**Instructions to follow**
In the note on digital assets receivable below, what weighted average cost per token did the Company pay for its ZEC tokens as of March 31, 2026?

**Document section**
• • • • •

As of March 31, 2026, the Company has acquired 303,466.92 ZEC tokens at a weighted average cost of $332.82 per token, for an aggregate purchase price of $101,000. The acquired digital assets are held with Gemini, a third-party exchange and custodian, and the arrangement is accounted for as a hybrid instrument consisting of (i) a host contract representing the right to receive digital assets on demand, and (ii) an embedded derivative indexed to changes in the fair value of the underlying digital assets.

Digital assets receivable is initially recorded at the transaction price, and the embedded derivative is subsequently measured at the fair value of the underlying digital assets to be received. Changes in fair value of the embedded derivative are recognized as unrealized gains (losses) on the change in fair value of embedded derivative in the consolidated statement of operations. The carrying value of the host contract and the embedded derivative as of March 31, 2026, was $101,000, and ($27,151), respectively, which are presented together as digital assets receivable on the accompanying consolidated balance sheet.

The balance of digital assets receivable was $73,849 and $147,404 as of March 31, 2026 and December 31, 2025, respectively. The Company recorded an unrealized loss on embedded derivative of $77,555 during the three months ended March 31, 2026.

• • • • •

**Records supplied**

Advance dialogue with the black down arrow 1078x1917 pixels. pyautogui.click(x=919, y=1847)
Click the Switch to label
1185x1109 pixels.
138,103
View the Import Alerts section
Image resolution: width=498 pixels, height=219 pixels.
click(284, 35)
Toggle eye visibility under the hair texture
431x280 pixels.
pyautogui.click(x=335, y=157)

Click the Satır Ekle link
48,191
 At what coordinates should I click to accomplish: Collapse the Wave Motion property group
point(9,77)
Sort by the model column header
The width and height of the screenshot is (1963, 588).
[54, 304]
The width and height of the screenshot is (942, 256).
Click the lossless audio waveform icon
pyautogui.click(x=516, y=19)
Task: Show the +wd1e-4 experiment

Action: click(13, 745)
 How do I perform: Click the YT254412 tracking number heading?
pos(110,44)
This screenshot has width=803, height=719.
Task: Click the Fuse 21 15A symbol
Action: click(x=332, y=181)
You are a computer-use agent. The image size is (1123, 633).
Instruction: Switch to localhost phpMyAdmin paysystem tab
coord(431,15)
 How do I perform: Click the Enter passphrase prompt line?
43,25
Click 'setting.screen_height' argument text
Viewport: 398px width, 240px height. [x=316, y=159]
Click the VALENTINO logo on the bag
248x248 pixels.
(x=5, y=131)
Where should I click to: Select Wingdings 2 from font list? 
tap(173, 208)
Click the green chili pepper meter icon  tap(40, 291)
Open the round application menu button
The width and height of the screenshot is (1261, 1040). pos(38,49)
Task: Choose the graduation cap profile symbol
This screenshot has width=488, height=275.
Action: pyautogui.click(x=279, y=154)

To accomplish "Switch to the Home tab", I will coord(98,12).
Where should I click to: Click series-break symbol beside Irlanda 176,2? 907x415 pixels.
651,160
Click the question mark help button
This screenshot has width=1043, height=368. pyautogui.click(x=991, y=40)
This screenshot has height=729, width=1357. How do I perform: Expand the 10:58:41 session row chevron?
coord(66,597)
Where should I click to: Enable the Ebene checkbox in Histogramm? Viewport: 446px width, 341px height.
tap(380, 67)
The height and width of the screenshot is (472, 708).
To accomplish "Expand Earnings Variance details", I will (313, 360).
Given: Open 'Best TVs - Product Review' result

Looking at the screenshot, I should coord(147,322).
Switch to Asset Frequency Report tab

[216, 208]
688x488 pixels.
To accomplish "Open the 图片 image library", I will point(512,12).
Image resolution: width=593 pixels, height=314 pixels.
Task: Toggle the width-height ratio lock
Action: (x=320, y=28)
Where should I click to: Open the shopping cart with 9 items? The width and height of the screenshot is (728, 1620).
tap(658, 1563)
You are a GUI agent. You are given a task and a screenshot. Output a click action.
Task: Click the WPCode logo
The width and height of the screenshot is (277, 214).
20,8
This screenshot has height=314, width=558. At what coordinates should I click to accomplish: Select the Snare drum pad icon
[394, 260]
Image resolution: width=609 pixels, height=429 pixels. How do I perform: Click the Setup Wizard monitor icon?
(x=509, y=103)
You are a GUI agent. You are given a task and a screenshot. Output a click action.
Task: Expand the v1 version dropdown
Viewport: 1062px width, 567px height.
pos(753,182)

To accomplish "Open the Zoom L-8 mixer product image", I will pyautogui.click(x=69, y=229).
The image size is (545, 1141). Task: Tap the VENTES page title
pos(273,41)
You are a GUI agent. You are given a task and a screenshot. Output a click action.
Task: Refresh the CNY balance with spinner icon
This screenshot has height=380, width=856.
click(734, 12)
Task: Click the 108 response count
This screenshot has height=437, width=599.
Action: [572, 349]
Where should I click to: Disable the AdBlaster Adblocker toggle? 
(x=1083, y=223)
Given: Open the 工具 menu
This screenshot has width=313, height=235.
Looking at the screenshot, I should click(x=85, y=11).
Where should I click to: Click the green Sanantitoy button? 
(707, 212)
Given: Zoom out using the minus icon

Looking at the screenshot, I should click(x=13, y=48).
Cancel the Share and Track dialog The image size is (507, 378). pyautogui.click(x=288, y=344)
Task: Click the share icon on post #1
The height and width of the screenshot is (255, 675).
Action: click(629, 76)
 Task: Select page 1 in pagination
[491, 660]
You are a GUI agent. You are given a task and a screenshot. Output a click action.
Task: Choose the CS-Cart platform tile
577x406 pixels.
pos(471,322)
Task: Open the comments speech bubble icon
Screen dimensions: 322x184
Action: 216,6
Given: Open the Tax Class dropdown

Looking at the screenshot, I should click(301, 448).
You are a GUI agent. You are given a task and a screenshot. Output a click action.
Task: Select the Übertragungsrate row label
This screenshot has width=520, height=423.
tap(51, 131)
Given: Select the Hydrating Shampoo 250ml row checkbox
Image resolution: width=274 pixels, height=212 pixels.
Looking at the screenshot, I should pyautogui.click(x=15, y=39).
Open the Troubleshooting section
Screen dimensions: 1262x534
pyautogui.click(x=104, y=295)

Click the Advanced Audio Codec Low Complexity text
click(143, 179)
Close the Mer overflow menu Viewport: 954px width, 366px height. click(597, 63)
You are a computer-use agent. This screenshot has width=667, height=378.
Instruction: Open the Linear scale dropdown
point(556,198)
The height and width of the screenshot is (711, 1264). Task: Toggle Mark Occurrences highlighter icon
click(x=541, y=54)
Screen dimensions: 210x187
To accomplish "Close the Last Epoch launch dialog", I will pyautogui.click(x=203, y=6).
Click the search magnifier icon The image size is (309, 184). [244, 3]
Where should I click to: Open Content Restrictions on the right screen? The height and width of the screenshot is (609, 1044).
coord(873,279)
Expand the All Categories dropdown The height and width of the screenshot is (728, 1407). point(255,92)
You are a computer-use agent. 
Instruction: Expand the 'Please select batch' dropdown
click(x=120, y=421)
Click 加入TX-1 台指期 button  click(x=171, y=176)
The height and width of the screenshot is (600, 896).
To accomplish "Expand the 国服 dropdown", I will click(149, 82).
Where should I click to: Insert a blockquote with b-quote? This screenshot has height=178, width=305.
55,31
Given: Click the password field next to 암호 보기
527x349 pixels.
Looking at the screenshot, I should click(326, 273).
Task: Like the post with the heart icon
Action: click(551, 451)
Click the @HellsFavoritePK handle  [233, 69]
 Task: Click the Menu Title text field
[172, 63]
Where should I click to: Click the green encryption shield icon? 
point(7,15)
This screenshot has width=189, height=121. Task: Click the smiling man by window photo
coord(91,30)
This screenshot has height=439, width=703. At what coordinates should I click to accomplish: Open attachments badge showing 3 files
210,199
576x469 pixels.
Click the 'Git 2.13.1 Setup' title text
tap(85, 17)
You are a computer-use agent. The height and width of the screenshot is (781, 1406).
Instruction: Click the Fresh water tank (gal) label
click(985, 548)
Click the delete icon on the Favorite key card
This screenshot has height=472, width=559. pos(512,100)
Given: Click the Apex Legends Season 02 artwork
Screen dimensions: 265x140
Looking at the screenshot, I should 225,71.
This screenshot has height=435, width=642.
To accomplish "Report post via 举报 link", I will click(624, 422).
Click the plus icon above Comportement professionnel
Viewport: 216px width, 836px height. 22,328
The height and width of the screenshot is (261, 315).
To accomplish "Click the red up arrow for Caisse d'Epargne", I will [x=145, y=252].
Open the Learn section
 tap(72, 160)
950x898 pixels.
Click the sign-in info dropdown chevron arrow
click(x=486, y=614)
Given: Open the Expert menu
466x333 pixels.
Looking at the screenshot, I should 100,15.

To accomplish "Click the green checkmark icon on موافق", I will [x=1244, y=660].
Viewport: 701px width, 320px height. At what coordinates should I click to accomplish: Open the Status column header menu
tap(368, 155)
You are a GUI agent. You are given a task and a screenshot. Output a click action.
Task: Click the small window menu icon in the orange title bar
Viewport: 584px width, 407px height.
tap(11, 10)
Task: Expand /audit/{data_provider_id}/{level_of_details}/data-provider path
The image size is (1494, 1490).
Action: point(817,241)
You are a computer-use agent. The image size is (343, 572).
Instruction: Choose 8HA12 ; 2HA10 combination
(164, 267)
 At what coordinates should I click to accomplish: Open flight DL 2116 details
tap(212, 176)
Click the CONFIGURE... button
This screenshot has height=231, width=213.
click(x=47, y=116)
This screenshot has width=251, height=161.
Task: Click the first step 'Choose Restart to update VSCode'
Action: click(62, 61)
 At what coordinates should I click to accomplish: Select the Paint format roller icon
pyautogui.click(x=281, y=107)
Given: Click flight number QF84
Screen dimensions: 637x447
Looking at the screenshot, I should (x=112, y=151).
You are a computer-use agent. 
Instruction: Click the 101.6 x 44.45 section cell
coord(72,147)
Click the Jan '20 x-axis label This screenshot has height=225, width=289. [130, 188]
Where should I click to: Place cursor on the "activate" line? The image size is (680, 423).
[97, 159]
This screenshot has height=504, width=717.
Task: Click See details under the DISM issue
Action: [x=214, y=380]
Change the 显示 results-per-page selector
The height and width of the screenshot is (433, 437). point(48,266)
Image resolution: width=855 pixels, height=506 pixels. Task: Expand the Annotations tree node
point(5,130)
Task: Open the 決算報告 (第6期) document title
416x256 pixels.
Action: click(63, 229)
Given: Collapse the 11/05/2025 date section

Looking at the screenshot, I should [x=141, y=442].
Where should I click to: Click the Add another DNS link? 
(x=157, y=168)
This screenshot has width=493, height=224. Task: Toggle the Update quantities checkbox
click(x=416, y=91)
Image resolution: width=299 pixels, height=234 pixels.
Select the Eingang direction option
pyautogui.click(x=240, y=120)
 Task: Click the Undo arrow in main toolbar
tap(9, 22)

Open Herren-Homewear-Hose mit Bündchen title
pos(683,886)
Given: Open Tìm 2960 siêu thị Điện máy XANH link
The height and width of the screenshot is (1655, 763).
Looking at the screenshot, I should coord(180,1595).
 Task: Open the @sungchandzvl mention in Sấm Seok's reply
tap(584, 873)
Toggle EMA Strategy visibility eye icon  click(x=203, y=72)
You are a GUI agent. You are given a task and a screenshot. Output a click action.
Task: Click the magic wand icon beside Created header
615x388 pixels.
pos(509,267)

• • • • •

**Answer for this exercise**
$332.82 per token